**PROMPT**
Your answer should be the lines below from the one holding "1713x1098 pixels." through the one holding "You are a computer-use agent. 1299x728", copied exactly and with nothing else.

[[ ENTRIES SHOWN, beginning ]]

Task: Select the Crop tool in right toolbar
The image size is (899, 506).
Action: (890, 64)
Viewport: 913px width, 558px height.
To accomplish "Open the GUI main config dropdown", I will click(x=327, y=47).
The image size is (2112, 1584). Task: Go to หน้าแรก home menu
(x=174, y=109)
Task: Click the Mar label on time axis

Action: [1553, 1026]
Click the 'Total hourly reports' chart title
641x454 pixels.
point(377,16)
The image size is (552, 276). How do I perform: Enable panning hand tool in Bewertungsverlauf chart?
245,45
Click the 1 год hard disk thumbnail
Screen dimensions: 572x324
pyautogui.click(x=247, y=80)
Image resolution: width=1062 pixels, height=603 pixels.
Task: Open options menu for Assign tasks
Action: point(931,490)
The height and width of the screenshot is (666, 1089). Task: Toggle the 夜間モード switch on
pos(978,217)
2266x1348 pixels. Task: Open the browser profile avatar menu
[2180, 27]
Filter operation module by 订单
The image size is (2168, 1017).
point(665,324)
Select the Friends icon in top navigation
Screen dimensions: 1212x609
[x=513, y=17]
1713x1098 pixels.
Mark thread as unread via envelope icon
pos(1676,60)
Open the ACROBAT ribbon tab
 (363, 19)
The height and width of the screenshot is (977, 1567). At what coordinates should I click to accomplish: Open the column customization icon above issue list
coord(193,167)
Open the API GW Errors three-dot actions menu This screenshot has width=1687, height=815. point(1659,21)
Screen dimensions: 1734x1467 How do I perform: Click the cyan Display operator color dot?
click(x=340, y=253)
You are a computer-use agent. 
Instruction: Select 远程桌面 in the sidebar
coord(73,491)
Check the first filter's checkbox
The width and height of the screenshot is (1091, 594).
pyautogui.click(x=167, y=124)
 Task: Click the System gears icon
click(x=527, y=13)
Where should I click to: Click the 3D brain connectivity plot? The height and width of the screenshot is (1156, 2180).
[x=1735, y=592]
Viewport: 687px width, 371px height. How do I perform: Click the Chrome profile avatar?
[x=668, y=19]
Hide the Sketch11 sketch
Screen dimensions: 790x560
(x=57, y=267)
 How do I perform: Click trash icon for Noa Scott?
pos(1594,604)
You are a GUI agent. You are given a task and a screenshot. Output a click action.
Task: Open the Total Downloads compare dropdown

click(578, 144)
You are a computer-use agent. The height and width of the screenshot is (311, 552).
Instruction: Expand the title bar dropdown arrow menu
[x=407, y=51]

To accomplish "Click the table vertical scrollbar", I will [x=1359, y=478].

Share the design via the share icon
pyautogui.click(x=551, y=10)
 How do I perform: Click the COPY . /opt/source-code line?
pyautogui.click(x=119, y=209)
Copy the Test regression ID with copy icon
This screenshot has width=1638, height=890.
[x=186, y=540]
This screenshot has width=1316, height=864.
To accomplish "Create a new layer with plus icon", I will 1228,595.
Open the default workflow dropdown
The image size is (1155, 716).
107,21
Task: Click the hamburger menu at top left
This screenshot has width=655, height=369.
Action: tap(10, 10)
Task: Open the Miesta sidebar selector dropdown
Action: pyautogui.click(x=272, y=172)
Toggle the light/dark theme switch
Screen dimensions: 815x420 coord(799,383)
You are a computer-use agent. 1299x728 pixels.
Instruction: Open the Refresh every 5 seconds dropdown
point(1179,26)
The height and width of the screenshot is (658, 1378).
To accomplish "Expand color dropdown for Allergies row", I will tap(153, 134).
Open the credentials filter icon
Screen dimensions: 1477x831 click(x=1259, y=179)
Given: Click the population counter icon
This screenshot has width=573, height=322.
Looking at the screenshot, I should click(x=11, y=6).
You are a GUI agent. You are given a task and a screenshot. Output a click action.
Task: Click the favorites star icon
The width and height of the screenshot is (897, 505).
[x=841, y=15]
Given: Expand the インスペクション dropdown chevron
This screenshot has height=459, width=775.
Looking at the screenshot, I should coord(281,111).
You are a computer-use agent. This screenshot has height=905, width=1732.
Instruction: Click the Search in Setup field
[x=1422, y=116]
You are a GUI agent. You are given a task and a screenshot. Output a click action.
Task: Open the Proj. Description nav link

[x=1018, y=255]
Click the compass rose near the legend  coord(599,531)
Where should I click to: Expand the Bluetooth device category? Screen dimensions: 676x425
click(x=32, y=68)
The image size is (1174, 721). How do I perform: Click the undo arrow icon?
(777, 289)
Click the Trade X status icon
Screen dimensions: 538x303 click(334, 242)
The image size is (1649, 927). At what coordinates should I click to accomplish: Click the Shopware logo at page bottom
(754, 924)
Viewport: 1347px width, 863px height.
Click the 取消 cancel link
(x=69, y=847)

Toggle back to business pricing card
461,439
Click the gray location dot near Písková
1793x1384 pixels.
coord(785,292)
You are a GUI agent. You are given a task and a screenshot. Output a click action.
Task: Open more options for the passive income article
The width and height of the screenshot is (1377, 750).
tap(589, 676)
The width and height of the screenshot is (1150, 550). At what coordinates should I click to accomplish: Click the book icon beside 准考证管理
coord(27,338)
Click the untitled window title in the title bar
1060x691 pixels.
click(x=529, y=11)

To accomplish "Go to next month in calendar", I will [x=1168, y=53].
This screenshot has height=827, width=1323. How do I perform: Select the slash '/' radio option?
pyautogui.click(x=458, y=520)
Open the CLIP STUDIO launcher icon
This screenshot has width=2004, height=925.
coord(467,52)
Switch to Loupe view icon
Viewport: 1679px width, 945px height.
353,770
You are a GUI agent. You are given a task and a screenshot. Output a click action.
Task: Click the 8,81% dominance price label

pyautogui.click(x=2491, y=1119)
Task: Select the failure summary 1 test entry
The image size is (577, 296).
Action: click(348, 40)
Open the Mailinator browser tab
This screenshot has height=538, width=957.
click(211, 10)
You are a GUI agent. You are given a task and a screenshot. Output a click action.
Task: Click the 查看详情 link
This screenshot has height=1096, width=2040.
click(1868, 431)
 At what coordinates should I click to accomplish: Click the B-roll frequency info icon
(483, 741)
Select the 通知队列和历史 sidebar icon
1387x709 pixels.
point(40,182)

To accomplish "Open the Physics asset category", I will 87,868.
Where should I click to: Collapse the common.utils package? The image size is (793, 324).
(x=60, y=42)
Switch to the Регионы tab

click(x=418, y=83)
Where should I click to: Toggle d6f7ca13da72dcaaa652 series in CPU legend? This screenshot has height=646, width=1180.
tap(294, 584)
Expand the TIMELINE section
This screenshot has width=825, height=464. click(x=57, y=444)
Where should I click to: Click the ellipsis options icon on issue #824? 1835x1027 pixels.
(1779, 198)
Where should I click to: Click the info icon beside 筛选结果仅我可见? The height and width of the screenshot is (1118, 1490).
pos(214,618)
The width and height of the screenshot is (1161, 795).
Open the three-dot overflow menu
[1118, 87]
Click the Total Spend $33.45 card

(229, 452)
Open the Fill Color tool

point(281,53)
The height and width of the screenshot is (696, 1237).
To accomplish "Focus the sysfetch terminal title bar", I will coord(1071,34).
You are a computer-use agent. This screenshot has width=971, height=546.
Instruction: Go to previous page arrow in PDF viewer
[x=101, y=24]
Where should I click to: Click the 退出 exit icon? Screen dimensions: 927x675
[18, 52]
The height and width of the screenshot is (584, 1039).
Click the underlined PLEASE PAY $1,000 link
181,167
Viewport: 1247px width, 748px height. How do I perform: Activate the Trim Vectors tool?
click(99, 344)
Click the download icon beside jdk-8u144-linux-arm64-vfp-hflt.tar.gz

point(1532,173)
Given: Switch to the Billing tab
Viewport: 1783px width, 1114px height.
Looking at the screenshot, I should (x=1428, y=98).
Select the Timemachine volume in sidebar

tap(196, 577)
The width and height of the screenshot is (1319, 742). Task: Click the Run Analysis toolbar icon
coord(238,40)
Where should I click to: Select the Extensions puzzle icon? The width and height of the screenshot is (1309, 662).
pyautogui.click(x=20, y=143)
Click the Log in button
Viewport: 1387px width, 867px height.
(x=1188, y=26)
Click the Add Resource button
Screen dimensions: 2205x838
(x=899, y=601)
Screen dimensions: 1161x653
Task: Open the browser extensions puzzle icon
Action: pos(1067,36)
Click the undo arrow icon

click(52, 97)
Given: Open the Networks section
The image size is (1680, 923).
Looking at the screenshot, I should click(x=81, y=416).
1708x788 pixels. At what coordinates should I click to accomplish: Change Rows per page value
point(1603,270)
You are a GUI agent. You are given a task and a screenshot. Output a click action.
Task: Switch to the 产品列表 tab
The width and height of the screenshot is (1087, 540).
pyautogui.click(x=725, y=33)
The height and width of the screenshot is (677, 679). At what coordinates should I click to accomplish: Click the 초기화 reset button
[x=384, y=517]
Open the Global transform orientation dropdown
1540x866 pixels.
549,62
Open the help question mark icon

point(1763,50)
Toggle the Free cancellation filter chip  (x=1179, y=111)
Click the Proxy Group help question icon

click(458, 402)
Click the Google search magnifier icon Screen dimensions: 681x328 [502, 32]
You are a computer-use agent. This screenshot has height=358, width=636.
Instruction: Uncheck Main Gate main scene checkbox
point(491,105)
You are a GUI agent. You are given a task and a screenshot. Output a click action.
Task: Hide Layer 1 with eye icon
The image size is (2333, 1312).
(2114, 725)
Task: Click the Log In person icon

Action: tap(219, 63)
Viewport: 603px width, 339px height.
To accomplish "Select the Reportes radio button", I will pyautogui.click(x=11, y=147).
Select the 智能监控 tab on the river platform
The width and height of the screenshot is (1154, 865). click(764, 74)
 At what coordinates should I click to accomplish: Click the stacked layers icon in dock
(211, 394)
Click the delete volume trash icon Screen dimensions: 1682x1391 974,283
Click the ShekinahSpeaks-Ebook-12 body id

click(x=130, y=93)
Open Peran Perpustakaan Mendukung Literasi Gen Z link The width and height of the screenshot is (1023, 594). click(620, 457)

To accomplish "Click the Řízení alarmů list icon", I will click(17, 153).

[[ ENTRIES SHOWN, end ]]

**YOUR RESPONSE**
1713x1098 pixels.
Mark thread as unread via envelope icon
pos(1676,60)
Open the ACROBAT ribbon tab
 (363, 19)
The height and width of the screenshot is (977, 1567). At what coordinates should I click to accomplish: Open the column customization icon above issue list
coord(193,167)
Open the API GW Errors three-dot actions menu This screenshot has width=1687, height=815. point(1659,21)
Screen dimensions: 1734x1467 How do I perform: Click the cyan Display operator color dot?
click(x=340, y=253)
You are a computer-use agent. 
Instruction: Select 远程桌面 in the sidebar
coord(73,491)
Check the first filter's checkbox
The width and height of the screenshot is (1091, 594).
pyautogui.click(x=167, y=124)
 Task: Click the System gears icon
click(x=527, y=13)
Where should I click to: Click the 3D brain connectivity plot? The height and width of the screenshot is (1156, 2180).
[x=1735, y=592]
Viewport: 687px width, 371px height. How do I perform: Click the Chrome profile avatar?
[x=668, y=19]
Hide the Sketch11 sketch
Screen dimensions: 790x560
(x=57, y=267)
 How do I perform: Click trash icon for Noa Scott?
pos(1594,604)
You are a GUI agent. You are given a task and a screenshot. Output a click action.
Task: Open the Total Downloads compare dropdown

click(578, 144)
You are a computer-use agent. The height and width of the screenshot is (311, 552).
Instruction: Expand the title bar dropdown arrow menu
[x=407, y=51]

To accomplish "Click the table vertical scrollbar", I will [x=1359, y=478].

Share the design via the share icon
pyautogui.click(x=551, y=10)
 How do I perform: Click the COPY . /opt/source-code line?
pyautogui.click(x=119, y=209)
Copy the Test regression ID with copy icon
This screenshot has width=1638, height=890.
[x=186, y=540]
This screenshot has width=1316, height=864.
To accomplish "Create a new layer with plus icon", I will 1228,595.
Open the default workflow dropdown
The image size is (1155, 716).
107,21
Task: Click the hamburger menu at top left
This screenshot has width=655, height=369.
Action: tap(10, 10)
Task: Open the Miesta sidebar selector dropdown
Action: pyautogui.click(x=272, y=172)
Toggle the light/dark theme switch
Screen dimensions: 815x420 coord(799,383)
You are a computer-use agent. 1299x728 pixels.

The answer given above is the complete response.